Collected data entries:
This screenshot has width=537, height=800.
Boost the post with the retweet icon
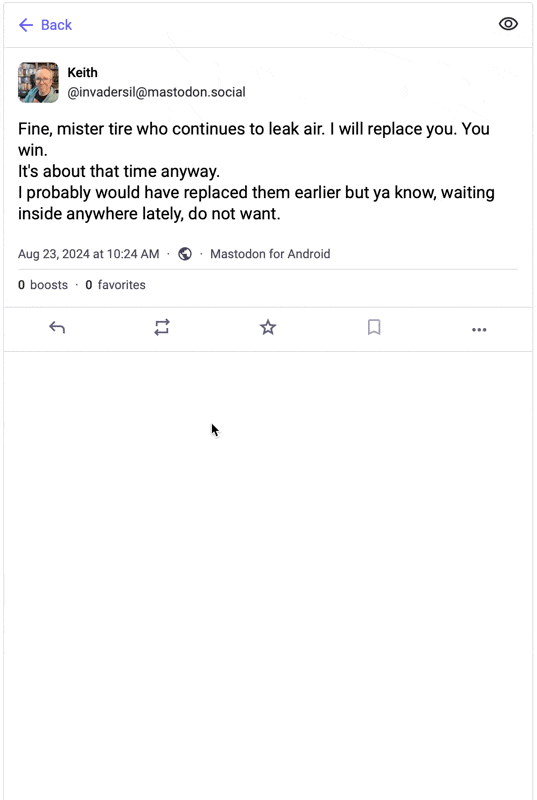[162, 328]
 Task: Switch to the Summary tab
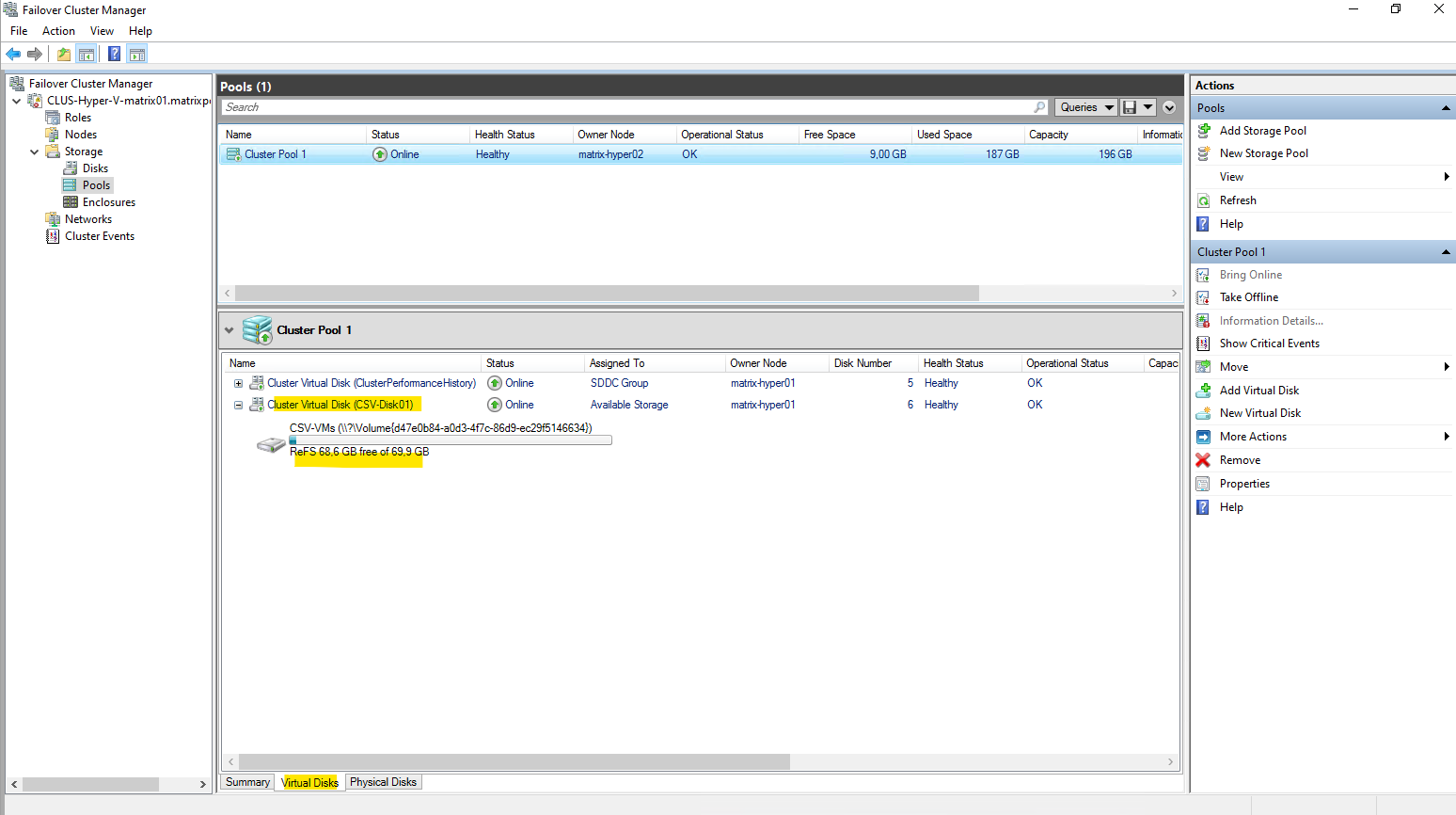tap(247, 782)
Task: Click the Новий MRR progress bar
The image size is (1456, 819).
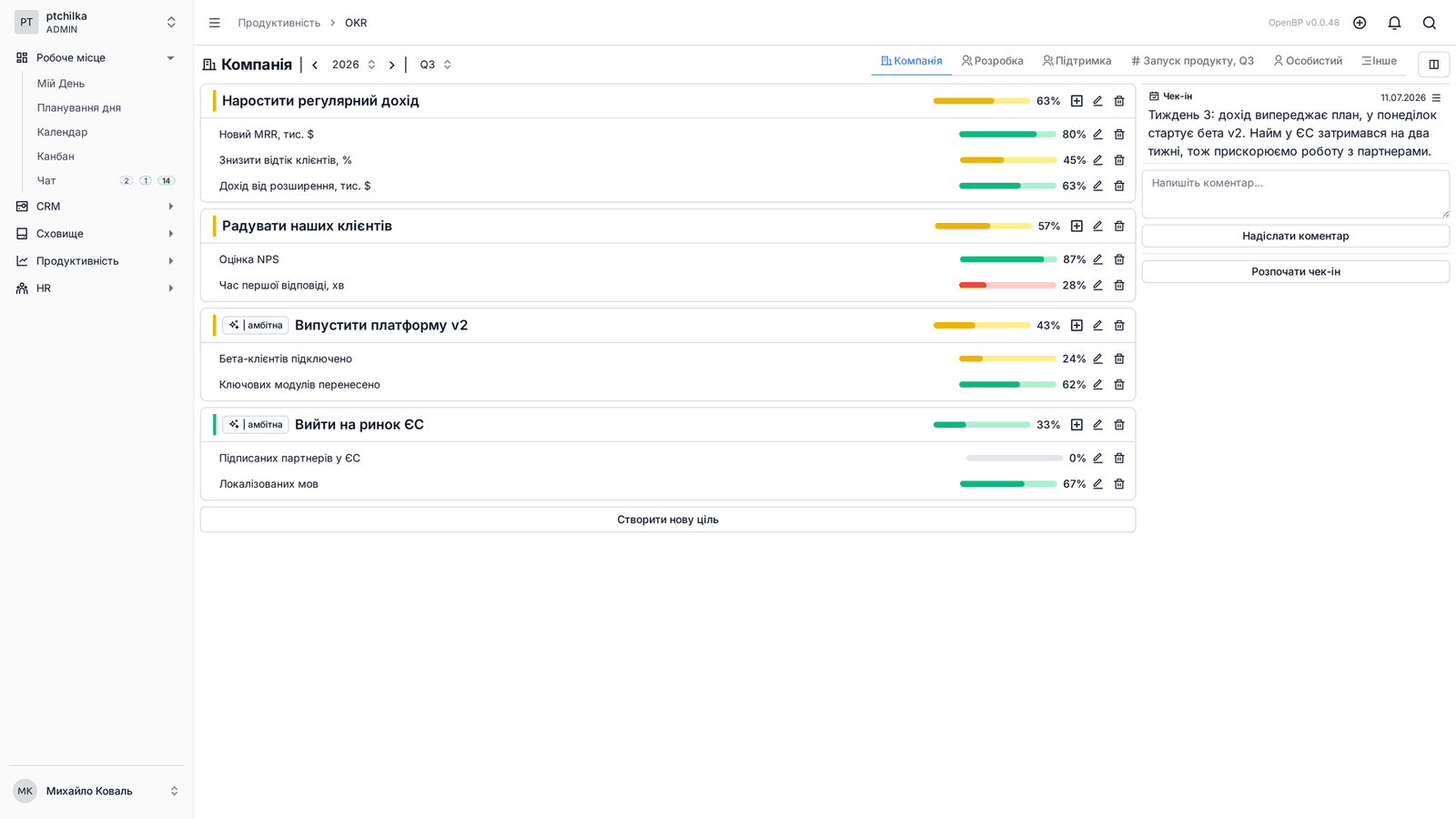Action: pyautogui.click(x=1007, y=134)
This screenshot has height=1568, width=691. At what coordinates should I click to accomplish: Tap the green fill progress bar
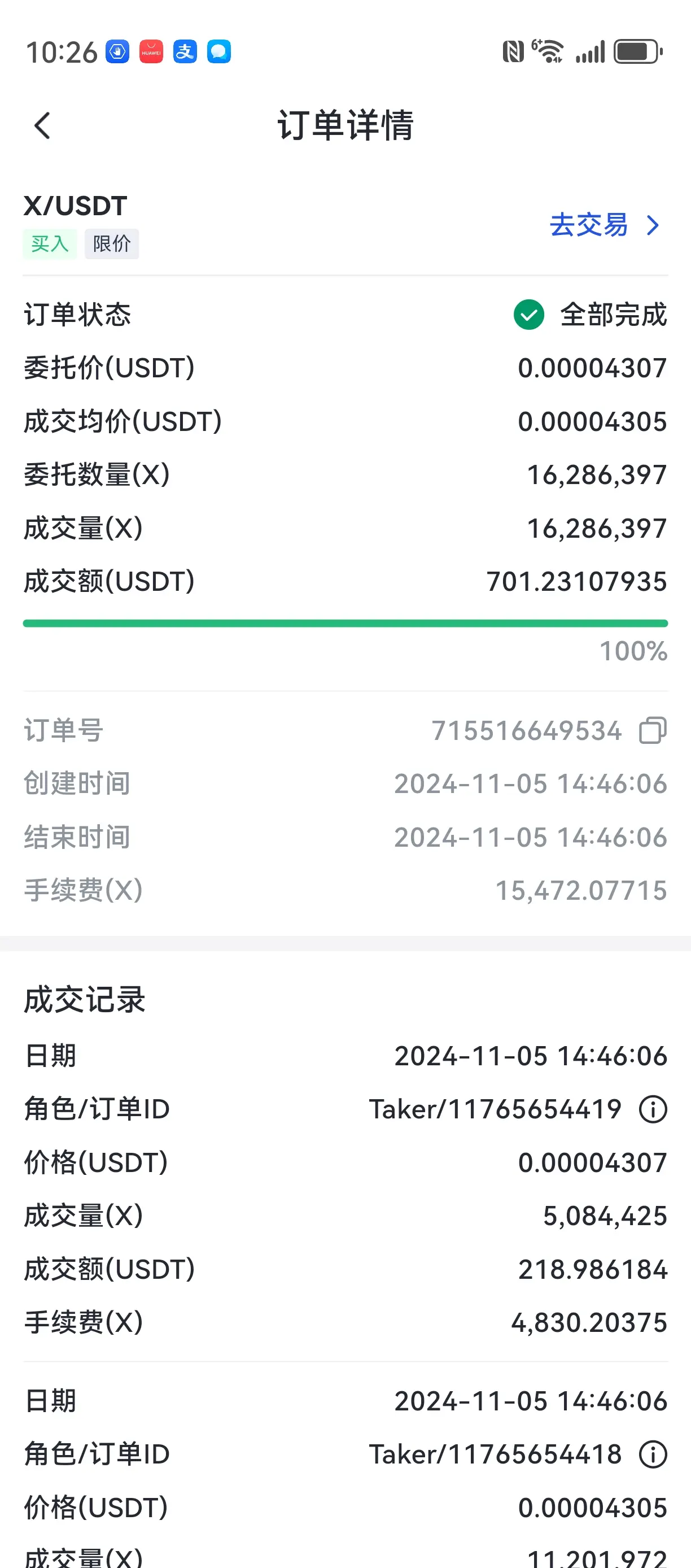pyautogui.click(x=346, y=624)
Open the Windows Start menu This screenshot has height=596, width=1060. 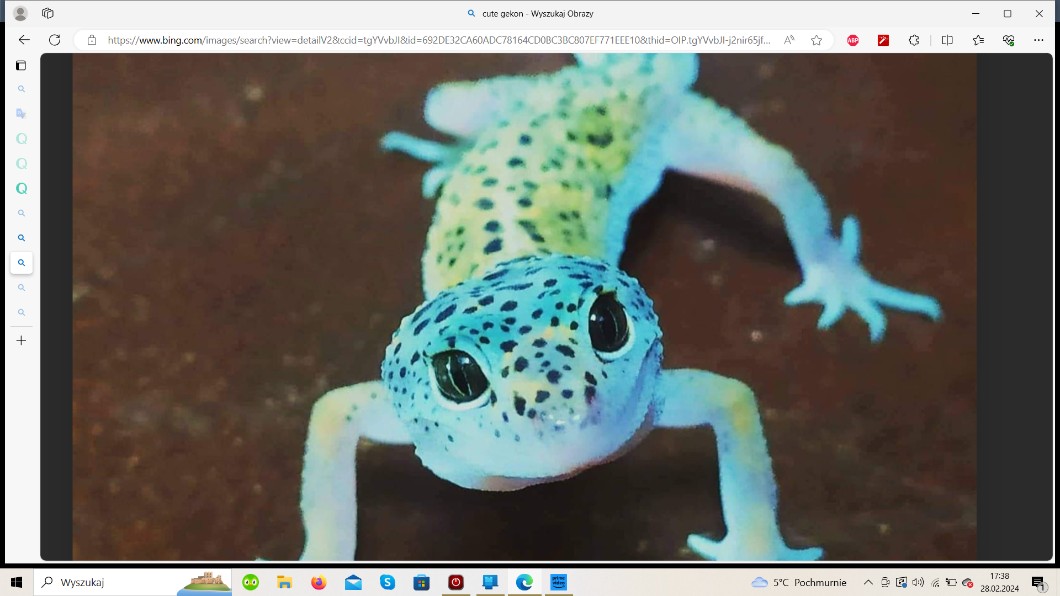click(x=16, y=582)
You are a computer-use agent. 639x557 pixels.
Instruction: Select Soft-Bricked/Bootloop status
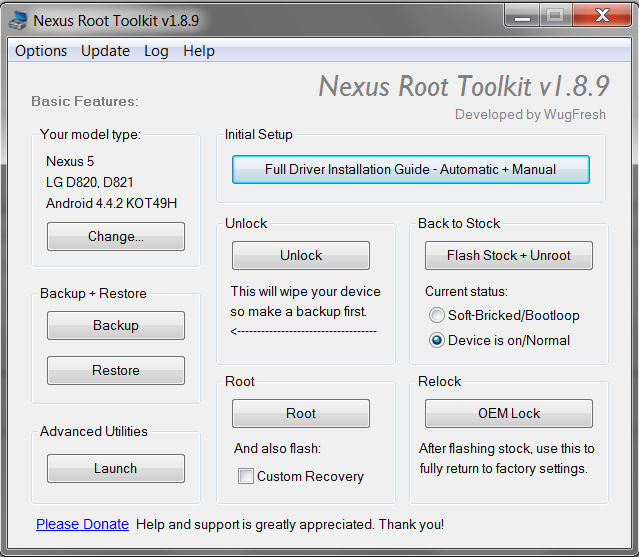pos(436,316)
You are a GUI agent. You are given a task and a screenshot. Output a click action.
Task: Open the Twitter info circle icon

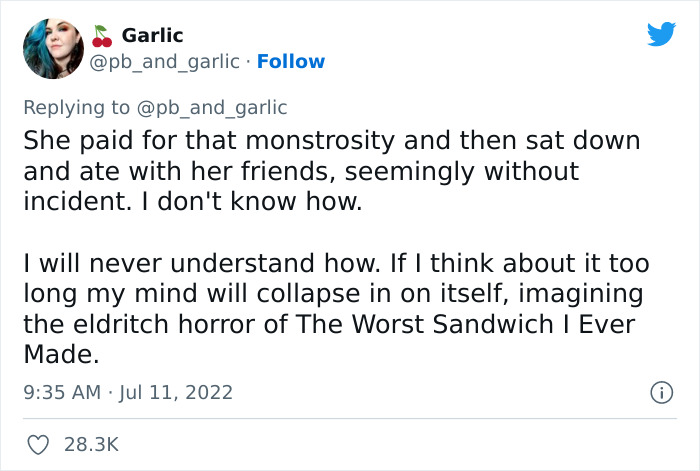pyautogui.click(x=659, y=392)
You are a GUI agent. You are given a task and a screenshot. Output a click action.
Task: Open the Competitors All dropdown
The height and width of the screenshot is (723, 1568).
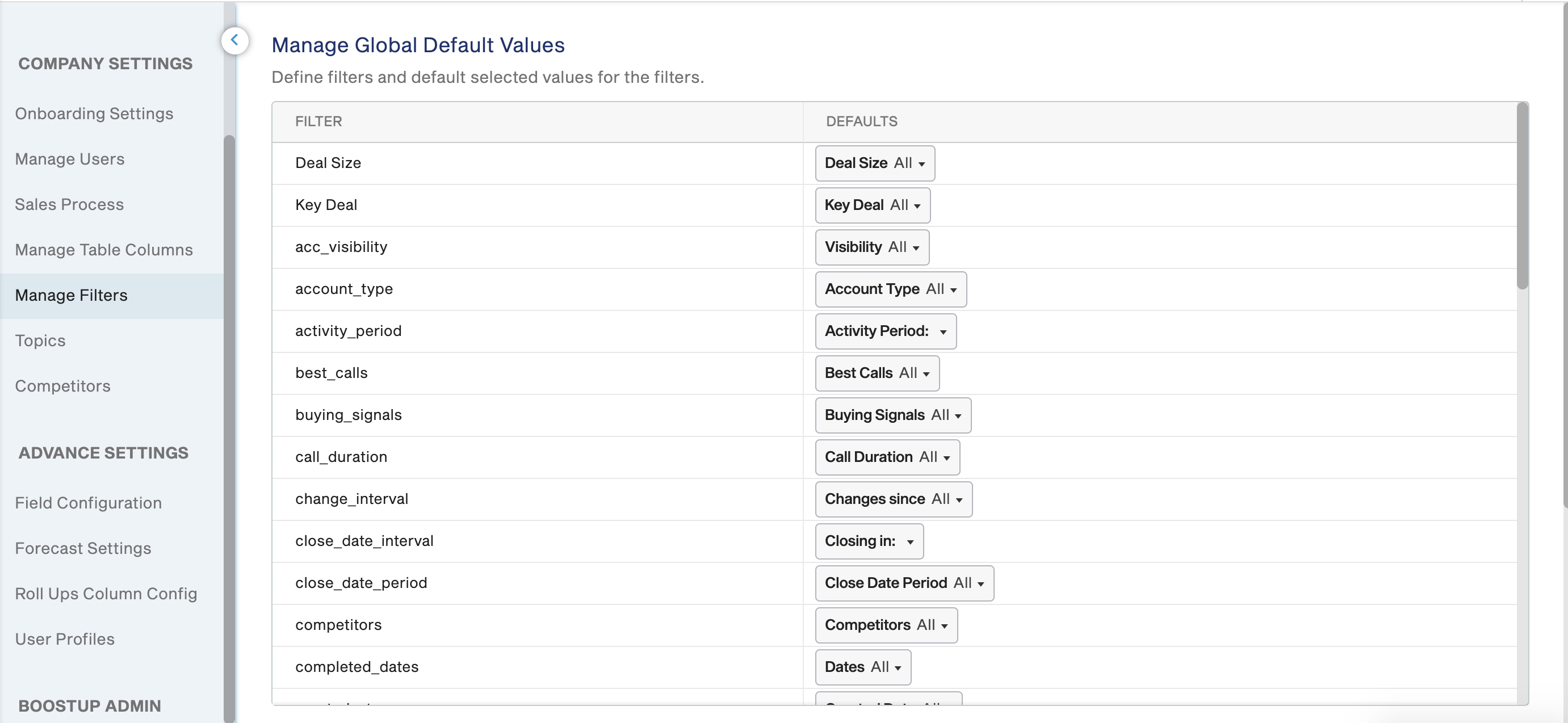tap(886, 625)
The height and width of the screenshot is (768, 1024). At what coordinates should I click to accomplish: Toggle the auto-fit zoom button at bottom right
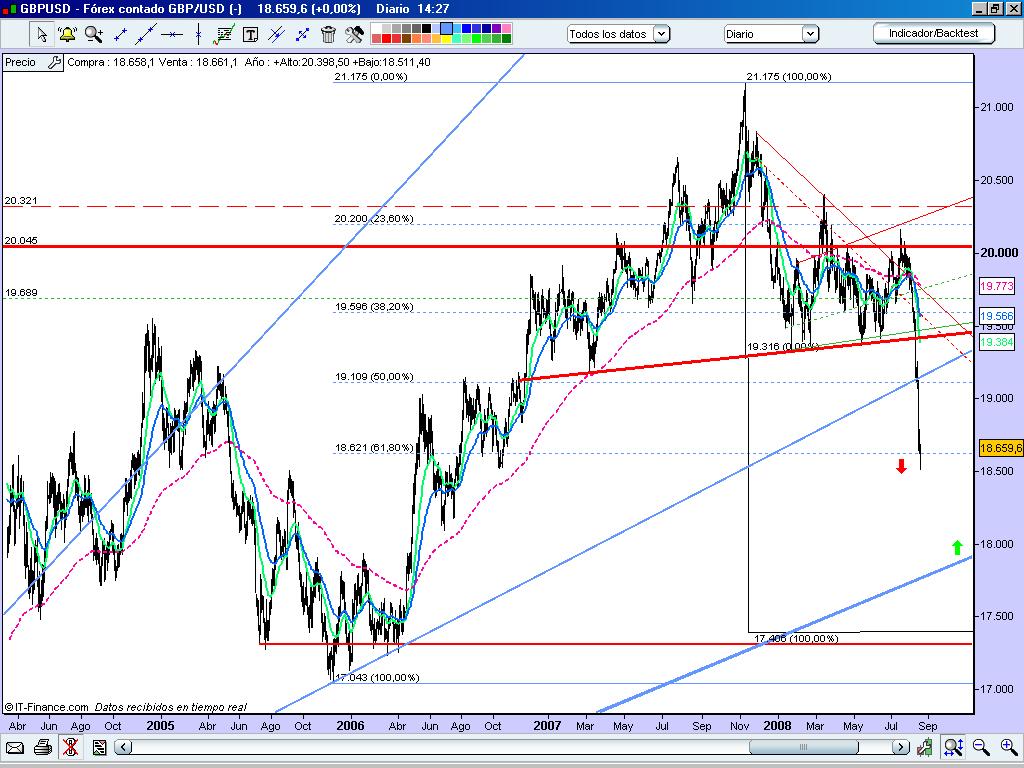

EXERCISE: From the line that contains "Task: Open the Competitors All dropdown" to the last line of the records above, copy each line exactly, both ends included, and leave the pictures out.

RESPONSE:
Task: Open the Competitors All dropdown
The height and width of the screenshot is (723, 1568).
tap(886, 625)
The height and width of the screenshot is (768, 1024). At what coordinates should I click to accomplish: Toggle the auto-fit zoom button at bottom right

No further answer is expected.